Objective. Lack of sensation from a hand or prosthesis can result in substantial functional deficits. Surface electrical stimulation of the peripheral nerves is a promising non-invasive approach to restore lost sensory function. However, the utility of standard surface stimulation methods has been hampered by localized discomfort caused by unintended activation of afferents near the electrodes and limited ability to specifically target underlying neural tissue. The objectives of this work were to develop and evaluate a novel channel-hopping interleaved pulse scheduling (CHIPS) strategy for surface stimulation that is designed to activate deep nerves while reducing activation of fibers near the electrodes. Approach. The median nerve of able-bodied subjects was activated by up to two surface stimulating electrode pairs placed around their right wrist.
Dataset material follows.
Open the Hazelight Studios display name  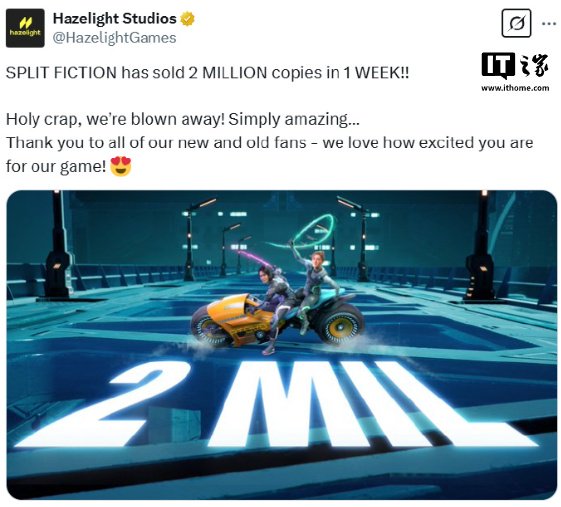point(114,19)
Subjects received biphasic current pulses either from one electrode pair at a time (single-channel), or interleaved between two electrode pairs (multi-channel). Percept thresholds were characterized for five pulse durations under each approach, and psychophysical questionnaires were used to interrogate the perceived modality, quality and location of evoked sensations. Main results. Stimulation with CHIPS elicited enhanced tactile percepts that were distally referred, while avoiding the distracting sensations and discomfort associated with localized charge densities. These effects were reduced after introduction of large delays between interleaved pulses. Significance. These findings demonstrate that our pulse scheduling strategy can selectively elicit referred sensations that are comfortable, thus overcoming the primary limitations of standard surface stimulation methods. Implementation of this strategy with an array of spatially distributed electrodes may allow for rapid and effective stimulation fitting. The ability to elicit comfortable and referred tactile percepts may enable the use of this neurostimulation strategy to provide meaningful and intuitive feedback from a prosthesis, enhance tactile feedback after sensory loss secondary to nerve damage, and deliver non-invasive stimulation therapies to treat various pain conditions.